Osgood decided to bring in a therapist to show the class how to support their Ukrainian classmates going through trauma.

"In reality, humor is one of the greatest instruments for protecting our mental state," Yan Samosiienko, a Ukrainian student wrote on Discord. "We make jokes not because we are indifferent, but because we have adapted to it. Something is funny when it is absurd. And it's hard to imagine anything more absurd than Russia and its narratives."

College during a war

One of the class projects was filming a day-in-the-life vlog. It turned out that the students' lives were comparable in many ways — other than the air raid sirens.

In her vlog, Darina Dorokhina, 21, is sitting in her shelter with her cat. "Let's go to our shelter due to alarm," she narrates. "Here we are sitting in the corridor. Reality sucks."

"After more than one year of war, it doesn't scare me anymore," her classmate, Eva Kusch, says, as she bolts a window shut on her vlog entry.

Alfred Nobel students attend classes online because of the war. Professor Tamara Ishchenko, Samotuga's instructor in Dnipro, says she spends around five hours in her shelter each day.

"We are about 100 kilometers from the front line, so we are regularly bombed by missiles," Ishchenko says. "In the university, we do have a shelter, but our students come from different towns and cities of Ukraine and we'd have to arrange bomb shelters in the hostels and dorms. We also would [need to] provide local authorities with the proof of extreme necessity to work offline."

Finding similar threads between Ukraine and the U.S.

Although the American students obviously do not share the experiences of attending college during war, design engineering student Hannah Weist, 21, says the constant threat of missiles in Ukraine reminds her of the constant threat of gun violence in schools in the U.S.

"There's often been lockdowns in high school for me," she tells NPR's Leila Fadel. "I know the feeling of being in that kind of environment, and how scary it is, and how you might just have to go numb to continue what you're doing."

Weist wrote a poem contrasting her experiences at the Colorado School of Mines with the lives of her Ukrainian peers. In Colorado, she writes, students feel sick because of drinking and partying; in Dnipro, students feel sick from the anxiety of war. In Colorado, students hear the blast of homemade fireworks and in Dnipro, students hear explosions from missiles.

Samotuga says that she used to celebrate New Year's with fireworks. Now, she says that the war has ruined fireworks for her and, she suspects, the rest of Ukraine.

Not your typical college course

Although the Ukrainian and American students only meet bi-weekly on Zoom, they chat on Discord every day. They found easy connections in pet photos, mysterious geological formations and — of course — Taylor Swift.
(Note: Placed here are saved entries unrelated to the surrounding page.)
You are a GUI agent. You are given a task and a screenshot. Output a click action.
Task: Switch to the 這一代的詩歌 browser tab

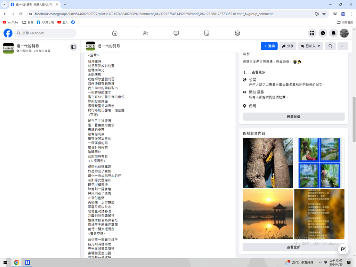click(x=33, y=5)
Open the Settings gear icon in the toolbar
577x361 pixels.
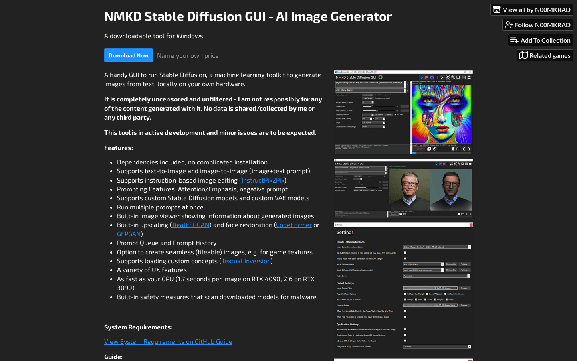(469, 77)
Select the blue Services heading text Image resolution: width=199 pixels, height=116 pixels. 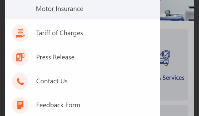(x=173, y=78)
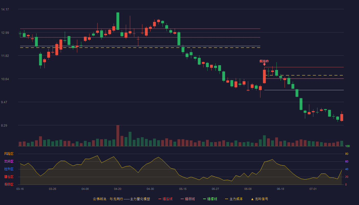Click the 龙吟信号 triangle legend icon
This screenshot has width=359, height=205.
point(252,199)
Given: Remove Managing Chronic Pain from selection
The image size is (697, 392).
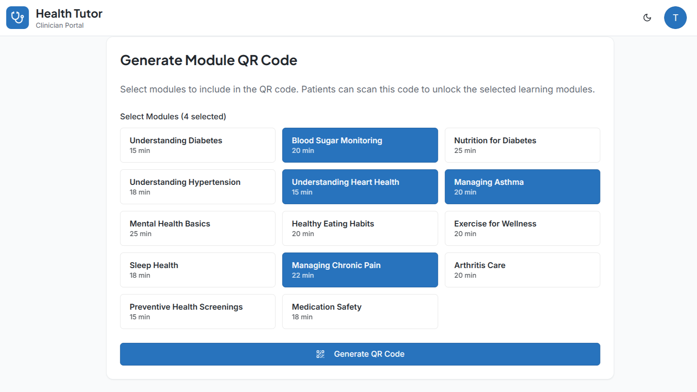Looking at the screenshot, I should [360, 270].
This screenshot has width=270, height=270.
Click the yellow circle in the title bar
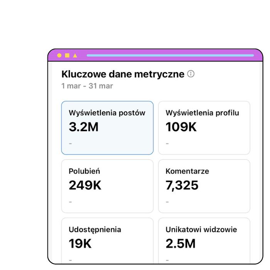(59, 56)
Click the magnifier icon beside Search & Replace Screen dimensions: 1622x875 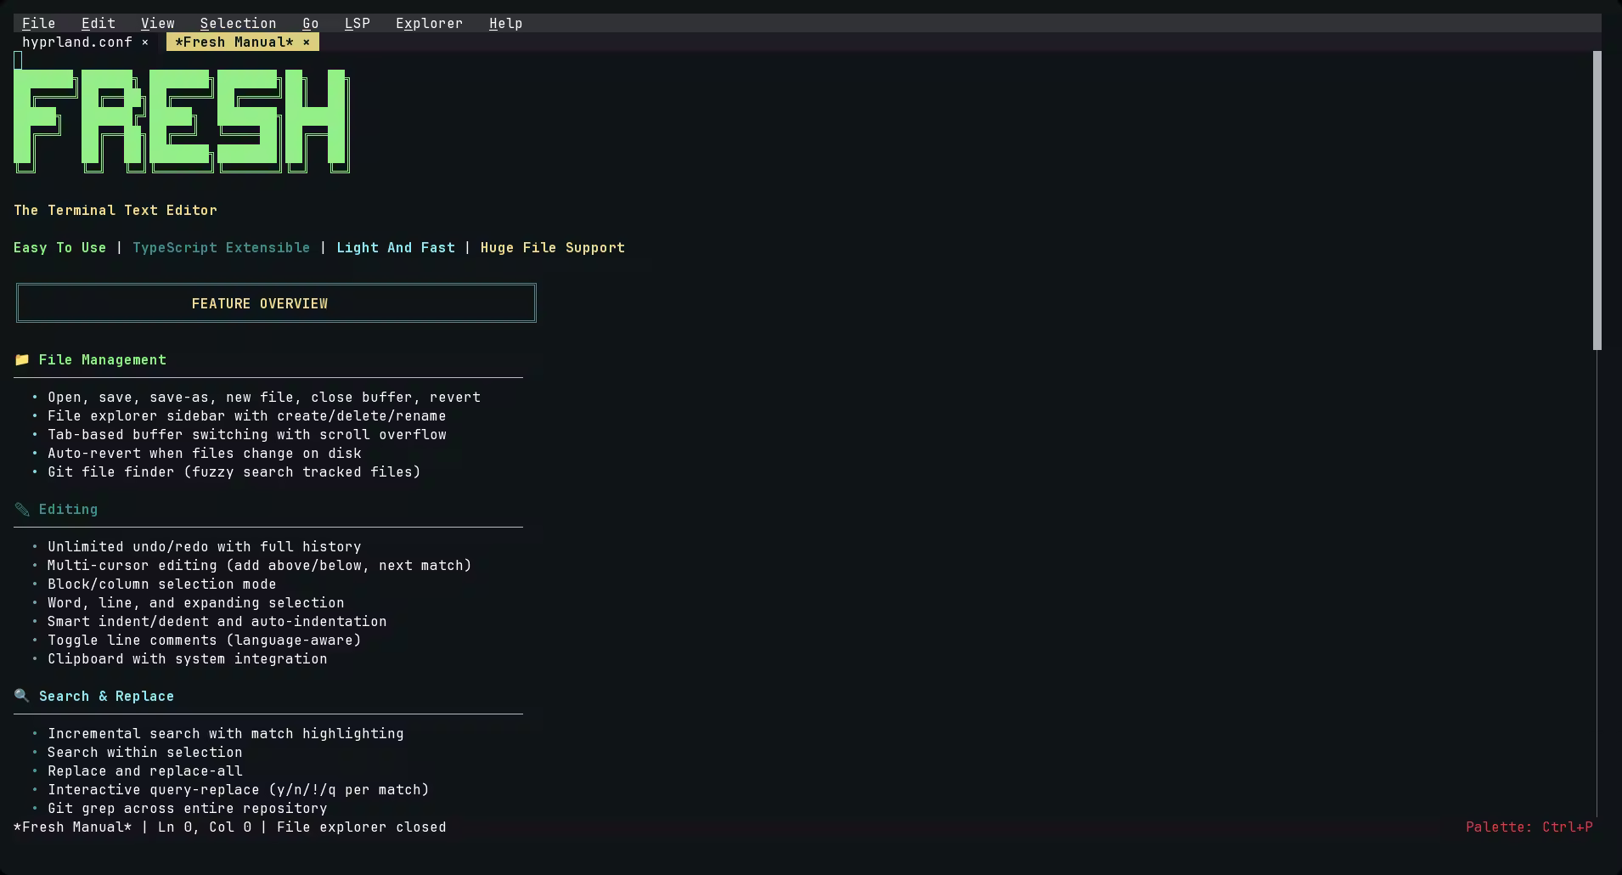click(22, 697)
They created their own slang dictionary together on Discord with definitions for words like "fire," "lit," and "hot potato."

"When you are just talking about daily life and suddenly [an American says] hot potato — what is it?" Samotuga says. She likes that she can talk about silly things on Discord, and says it takes her mind off of the constant thrum of war.

"I try to not talk about war as much [with American peers] because I hear about it every day," Samotuga adds. "I really appreciated that friends from USA were quite understanding. They agree to talk about everything; what animals I found in my garden and about scams in Dnipro and about music, movies as well."

The students plan to keep chatting on Discord and say they hope to meet in person one day.